Now, if you happen to be a rubbish collector – which is statistically unlikely – you’re probably saying, “Yeah? So what?”
If you’re not, you’re most likely snarking something along the lines of, “Treadwell’s finally gone right round the bend. Screw loose. Stark raving I should say. Took rather longer than we thought for him to go barkers, no?”
So let me explain. Every weekday I take my kids to their schools, following the same route. And every day I look at the same litter strewn along the roadside, slowly yet steadily accumulating. Vineyards, olive groves, mountains, ancient farmhouses – and piles of discarded drink bottles, food wrappers, cigarette boxes, baby wipes. A surprising number of baby wipes.
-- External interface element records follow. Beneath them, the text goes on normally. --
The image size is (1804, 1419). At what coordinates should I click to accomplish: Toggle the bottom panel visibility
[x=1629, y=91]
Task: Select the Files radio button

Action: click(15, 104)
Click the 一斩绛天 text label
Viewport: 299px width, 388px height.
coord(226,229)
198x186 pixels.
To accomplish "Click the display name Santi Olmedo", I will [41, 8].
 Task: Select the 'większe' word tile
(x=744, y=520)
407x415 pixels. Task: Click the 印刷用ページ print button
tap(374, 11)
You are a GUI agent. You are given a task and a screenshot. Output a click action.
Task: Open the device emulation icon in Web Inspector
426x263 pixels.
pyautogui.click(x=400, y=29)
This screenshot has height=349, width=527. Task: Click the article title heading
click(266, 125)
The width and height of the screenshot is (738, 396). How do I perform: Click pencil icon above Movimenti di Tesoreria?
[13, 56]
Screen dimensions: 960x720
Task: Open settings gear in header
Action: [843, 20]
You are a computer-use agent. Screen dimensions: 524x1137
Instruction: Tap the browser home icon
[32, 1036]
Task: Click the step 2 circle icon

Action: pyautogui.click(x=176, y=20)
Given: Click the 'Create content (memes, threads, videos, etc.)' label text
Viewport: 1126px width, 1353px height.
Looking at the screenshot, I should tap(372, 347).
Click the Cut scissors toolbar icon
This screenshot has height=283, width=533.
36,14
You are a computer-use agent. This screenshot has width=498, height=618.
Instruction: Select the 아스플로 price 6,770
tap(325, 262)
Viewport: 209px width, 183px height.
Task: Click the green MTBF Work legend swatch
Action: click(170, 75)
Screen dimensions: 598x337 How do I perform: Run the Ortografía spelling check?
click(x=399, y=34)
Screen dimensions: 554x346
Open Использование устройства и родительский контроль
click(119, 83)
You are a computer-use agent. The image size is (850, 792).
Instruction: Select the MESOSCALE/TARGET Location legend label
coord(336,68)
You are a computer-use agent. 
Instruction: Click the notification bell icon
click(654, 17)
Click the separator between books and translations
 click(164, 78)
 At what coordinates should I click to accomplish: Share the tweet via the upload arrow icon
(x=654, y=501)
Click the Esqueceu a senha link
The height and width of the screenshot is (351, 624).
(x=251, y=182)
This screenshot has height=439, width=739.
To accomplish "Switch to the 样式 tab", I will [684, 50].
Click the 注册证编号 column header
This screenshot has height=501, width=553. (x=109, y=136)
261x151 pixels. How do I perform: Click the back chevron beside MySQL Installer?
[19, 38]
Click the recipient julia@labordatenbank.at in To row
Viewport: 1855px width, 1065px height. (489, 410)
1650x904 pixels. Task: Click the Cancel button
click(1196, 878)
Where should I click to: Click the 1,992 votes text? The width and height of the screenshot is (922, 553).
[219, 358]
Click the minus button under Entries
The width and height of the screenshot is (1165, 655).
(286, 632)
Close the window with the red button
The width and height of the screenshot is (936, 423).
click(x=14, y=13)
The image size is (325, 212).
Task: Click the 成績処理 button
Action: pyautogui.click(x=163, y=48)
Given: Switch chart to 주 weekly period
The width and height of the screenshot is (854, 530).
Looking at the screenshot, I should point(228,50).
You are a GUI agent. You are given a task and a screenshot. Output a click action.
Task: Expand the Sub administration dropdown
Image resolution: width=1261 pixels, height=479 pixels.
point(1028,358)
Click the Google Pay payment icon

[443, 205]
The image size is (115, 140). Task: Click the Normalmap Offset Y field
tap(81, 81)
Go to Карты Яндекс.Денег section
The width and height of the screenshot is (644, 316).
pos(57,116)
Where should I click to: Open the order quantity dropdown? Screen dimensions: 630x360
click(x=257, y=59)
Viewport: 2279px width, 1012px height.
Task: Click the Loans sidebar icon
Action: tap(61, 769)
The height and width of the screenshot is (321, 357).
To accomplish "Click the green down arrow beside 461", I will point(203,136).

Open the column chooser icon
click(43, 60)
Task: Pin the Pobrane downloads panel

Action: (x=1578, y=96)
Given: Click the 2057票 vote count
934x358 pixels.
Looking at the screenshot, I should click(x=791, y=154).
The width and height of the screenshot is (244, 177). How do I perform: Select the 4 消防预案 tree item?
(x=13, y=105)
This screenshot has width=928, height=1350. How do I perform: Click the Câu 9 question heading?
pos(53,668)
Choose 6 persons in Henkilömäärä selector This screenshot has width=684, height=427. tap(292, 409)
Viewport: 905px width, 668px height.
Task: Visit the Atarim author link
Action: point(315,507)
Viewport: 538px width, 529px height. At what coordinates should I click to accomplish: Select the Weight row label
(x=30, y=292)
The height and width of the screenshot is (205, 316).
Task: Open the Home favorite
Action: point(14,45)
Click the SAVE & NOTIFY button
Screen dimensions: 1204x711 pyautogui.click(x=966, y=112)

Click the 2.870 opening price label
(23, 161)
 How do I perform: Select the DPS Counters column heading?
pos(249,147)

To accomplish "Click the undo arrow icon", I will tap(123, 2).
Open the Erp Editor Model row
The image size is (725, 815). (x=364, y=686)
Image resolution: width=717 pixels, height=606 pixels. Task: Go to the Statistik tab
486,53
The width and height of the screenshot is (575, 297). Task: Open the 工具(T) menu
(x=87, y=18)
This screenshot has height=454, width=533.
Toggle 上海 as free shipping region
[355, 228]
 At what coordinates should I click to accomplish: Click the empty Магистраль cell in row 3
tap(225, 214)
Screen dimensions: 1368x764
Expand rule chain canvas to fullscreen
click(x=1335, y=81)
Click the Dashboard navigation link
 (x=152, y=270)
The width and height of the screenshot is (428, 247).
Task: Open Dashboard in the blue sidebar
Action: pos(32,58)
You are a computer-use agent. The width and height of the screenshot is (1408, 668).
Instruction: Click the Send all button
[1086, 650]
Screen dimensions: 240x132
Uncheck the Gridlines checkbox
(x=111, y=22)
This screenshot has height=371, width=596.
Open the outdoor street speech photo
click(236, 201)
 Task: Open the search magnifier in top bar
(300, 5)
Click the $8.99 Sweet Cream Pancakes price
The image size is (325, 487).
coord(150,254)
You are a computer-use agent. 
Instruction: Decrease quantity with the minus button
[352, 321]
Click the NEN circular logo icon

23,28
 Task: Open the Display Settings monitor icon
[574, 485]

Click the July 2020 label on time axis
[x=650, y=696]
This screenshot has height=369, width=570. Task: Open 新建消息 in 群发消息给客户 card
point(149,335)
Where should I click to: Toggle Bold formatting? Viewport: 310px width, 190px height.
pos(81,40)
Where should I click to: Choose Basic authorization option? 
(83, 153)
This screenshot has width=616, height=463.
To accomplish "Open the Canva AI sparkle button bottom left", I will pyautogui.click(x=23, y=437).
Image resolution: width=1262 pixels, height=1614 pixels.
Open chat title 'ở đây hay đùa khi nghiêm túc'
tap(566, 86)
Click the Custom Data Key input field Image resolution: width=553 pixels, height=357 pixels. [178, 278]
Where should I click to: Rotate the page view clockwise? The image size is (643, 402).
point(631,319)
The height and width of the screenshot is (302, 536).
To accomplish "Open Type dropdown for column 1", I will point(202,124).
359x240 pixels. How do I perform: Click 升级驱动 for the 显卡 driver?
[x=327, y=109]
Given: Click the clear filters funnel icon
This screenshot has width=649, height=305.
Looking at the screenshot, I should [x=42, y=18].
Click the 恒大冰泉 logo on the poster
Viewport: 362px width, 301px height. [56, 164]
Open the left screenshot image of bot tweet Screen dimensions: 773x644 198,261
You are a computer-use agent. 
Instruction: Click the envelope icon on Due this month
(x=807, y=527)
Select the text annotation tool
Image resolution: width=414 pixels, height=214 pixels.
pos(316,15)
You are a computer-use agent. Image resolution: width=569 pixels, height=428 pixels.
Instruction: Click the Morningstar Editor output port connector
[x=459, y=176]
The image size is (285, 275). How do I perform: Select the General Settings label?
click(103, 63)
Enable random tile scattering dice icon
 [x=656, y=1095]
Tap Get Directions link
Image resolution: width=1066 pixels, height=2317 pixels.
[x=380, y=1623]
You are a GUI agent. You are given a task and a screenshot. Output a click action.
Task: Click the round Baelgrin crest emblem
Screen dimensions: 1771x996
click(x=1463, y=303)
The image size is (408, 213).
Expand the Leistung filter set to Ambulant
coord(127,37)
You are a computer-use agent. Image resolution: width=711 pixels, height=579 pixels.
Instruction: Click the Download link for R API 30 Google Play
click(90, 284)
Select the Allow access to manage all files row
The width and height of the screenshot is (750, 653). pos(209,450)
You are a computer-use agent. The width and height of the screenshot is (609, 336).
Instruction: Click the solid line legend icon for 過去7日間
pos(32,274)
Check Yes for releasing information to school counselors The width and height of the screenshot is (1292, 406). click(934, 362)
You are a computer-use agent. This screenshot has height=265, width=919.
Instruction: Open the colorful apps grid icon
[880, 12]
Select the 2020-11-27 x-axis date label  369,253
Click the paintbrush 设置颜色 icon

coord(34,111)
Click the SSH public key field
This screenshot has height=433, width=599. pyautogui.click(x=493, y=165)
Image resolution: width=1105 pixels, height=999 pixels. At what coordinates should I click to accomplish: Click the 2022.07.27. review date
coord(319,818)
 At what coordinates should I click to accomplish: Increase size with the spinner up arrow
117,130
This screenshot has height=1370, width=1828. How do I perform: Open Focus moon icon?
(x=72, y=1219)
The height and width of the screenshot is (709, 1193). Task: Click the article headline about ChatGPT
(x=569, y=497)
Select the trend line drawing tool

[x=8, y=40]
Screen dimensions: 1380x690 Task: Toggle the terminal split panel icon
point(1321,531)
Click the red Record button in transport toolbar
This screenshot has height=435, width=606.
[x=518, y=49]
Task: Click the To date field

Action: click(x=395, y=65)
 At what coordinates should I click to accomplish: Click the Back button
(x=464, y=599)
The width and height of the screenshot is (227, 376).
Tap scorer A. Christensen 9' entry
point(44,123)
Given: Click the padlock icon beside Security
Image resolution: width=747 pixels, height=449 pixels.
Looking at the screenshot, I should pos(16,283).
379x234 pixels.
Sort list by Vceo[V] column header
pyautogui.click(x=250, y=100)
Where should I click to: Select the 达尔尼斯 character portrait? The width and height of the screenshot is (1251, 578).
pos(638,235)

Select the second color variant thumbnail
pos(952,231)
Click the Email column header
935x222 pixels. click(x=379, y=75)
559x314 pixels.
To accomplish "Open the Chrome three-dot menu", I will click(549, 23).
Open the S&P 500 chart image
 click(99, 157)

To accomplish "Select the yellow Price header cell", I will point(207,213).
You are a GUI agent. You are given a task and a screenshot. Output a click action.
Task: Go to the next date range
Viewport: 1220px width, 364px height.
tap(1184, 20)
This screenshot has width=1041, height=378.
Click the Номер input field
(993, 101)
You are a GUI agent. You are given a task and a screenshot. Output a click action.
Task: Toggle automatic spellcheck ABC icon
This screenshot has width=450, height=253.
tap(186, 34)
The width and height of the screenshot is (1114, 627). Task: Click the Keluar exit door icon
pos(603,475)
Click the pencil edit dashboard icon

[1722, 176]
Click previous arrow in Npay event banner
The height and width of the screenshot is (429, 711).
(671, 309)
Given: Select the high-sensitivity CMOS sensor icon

This, shall we say, irks me somewhat.
So I got to thinking. I could moan and whine about it, driving these roads each day fuming in silent frustration and fury. Or I could do something about it. The former seemed like a recipe for a duodenal ulcer, so I’ve chosen the latter. My plan is simple yet not so straightforward.
I’ll let myself explain myself.
Sorry for the generally poor quality and the occasional upside-downness of the video – my phone is still something of a mystery to me, and as I’m not in the habit of photographing junk – my own or otherwise – the learning curve is a steep one.
As I mention in the video, my mission is to ultimately get the regional government to start an anti-litter campaign, along the lines of the “Don’t Mess With Texas” program which reduced, between 1986 and 1990, litter on Texas streets by 72%. The campaign has since gone on to become a cultural phenomenon and is one of the most talked-about ad campaigns in American history.
Why couldn’t something like that work here, where Catalans are fiercely proud of their land and culture? How could we show them that there is indeed a problem, and that trashing their own homeland is akin to vandalizing their own house?
Well, I’m making a map, geotagging each bit of garbage along the route to my kids’ schools and, once it’s done, I’m going to include it along with a letter to the government of Catalonia.
Unfortunately WordPress doesn’t support the file type that would allow for an interactive map, but here’s the general idea.
Each red tag is a piece of litter, and on the interactive map you’d be able to click on each one and see a photo of exactly what particular, abominable bit of human refuse each one is. This is, you must understand, only one tiny portion (about 1.5 km of a total of roughly 14 km) of the total route I’m covering, and this, for the most part, shows only one side of the street.
The simple fact, people, is that we’ve got a garbage problem on our hands, not just here, but around the world. We need to do a hell of a lot more than simply cleaning up the roadsides, including, probably, changing the entire way in which we produce, package, sell, and consume food, beverages, and just about everything else.
But this seems like a first step to me. If we can get people to rethink – even a little – the way in which they see the world around them – as a vast rubbish tip – then perhaps we can gently nudge them in the direction of an ethos which aims to protect the natural world. It may even get them to tackle the larger challenges that face us – overfishing, deforestation, species extinction and, the whopper of them all, climate change.
Maybe the environment isn’t your thing. (Although you may admit, in the largest sense, it’s the only thing.) So what is your thing? We can certainly bitch and moan, say our hands are tied, throw our arms up in despair. Or we can take a long look at the problems we face and figure out what we can do about them. We can, each of us, put on a pair of gloves and start picking up the garbage around us, whatever that garbage may be.